A few days ago I posted a comparison between FreeBSD’s bhyve and VMWare ESXi 5.5. I received a lot of feedbacks from the result of our test, so we decided to investigate further with a new round of tests, in a more scientific approach.
As in previous test, we used a standard “empty” FreeBSD 10 machine + latest portsnap that we used as our main “template”. The VM was using “ahci-hd” as the storage backend and the tests were run in SSH, not local console. We always started from this template for every test and run the same test in different scenarios. The hardware was the same one as the previous tests.

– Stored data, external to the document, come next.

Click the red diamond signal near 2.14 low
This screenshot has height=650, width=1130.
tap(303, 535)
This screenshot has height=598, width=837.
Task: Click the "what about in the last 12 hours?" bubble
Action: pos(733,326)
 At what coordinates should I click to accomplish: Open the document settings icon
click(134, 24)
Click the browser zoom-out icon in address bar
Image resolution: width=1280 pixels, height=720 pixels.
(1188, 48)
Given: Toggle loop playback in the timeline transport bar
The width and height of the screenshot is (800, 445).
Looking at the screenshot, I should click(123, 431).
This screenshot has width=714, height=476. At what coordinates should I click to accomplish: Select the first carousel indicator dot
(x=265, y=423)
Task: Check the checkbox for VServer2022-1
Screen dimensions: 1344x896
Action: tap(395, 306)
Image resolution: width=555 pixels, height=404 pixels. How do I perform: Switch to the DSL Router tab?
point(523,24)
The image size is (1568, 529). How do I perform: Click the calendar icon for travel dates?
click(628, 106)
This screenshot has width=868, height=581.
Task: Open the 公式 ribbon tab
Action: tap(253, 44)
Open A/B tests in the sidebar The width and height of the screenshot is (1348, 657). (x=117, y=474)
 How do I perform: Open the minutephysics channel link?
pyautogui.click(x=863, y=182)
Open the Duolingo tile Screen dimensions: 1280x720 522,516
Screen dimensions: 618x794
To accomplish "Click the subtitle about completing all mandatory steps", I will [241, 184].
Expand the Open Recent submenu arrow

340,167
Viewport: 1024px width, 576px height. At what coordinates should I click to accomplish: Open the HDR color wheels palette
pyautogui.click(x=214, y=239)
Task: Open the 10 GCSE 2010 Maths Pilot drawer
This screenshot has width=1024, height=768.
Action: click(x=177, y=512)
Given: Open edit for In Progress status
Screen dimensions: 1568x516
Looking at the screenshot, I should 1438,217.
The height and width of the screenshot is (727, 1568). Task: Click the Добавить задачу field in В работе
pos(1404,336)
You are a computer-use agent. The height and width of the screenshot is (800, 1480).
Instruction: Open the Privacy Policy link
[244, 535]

Note: I didn’t write it in the past post, but our first round of test was run on a ZFS filesystem with both compression and deduplication enabled.
In our first run of tests we compiled bash. For this second run of tests we went for a compile again, but we changed the package – in fact we switched from bash to MySQL Server 5.6. The choice was taken because MySQL’s compilation time is longer than bash’s and also because MySQL compiles almost without dependencies. We pre-fetched the packages and put them in /usr/ports/distfiles, so the timing you will see are strictly compile time. Another difference is that this time we went for a simple “make -DBATCH” instead of “make -DBATCH install clean” as in our previous test. So the compile command was:
cd /usr/ports/databases/mysql56-server time make -DBATCH
We also decided to expand our testing a bit further and create a wider scenario – we also received some suggestion from Peter Grehan about using the “-P” command line switch for bhyve invocation – so our testing matrix became the following:
- Test VMWare ESXi
- Test bhyve on ZFS with and without the -P switch
- Test bhyve on UFS with and without the “noatime” switch
Once again: the ZFS filesystem was both compression-enabled and deduplication-enabled.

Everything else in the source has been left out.